15. De rechtbank veroordeelt verweerder in de door eiser gemaakte proceskosten. Deze kosten stelt de rechtbank op grond van het Besluit proceskosten bestuursrecht voor de door een derde beroepsmatig verleende rechtsbijstand vast op € 748,- (1 punt voor het indienen van het beroepschrift met een waarde per punt van € 748,- en een wegingsfactor 1). Omdat aan eiser een toevoeging is verleend, moet verweerder de proceskostenvergoeding betalen aan de rechtsbijstandverlener.

Beslissing

De rechtbank:
  • verklaart het beroep tegen bestreden besluit 1 gegrond;
  • veroordeelt de Staat der Nederlanden tot het betalen van een schadevergoeding aan eiser tot een bedrag van € 800,-, te betalen door de griffier en beveelt de tenuitvoerlegging van deze schadevergoeding;
  • verklaart het beroep tegen bestreden besluit 2 ongegrond;
  • verklaart het beroep tegen bestreden besluit 3 niet-ontvankelijk;
  • veroordeelt verweerder in de proceskosten van eisers voor een bedrag van € 748,-
Deze uitspraak is gedaan door mr. D. Verduijn, rechter, in aanwezigheid van mr. M.A.W.M. Engels, griffier.

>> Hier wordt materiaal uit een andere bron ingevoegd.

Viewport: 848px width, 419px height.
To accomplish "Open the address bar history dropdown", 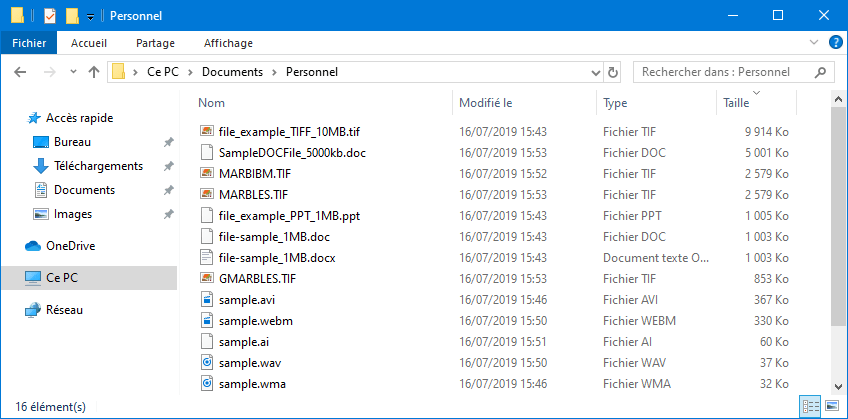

De uitspraak is uitgesproken en bekendgemaakt op:
14 december 2021
en is openbaar gemaakt door publicatie op rechtspraak.nl
Mr. D. Verduijn M.A.W.M. Engels
Rechter Griffier
Rechtbank Midden-Nederland Rechtbank Midden-Nederland
Documentcode: [Documentcode]
Rechtsmiddel
Tegen deze uitspraak kan hoger beroep worden ingesteld bij de Afdeling
Bestuursrechtspraak van de Raad van State binnen één week na de dag van bekendmaking.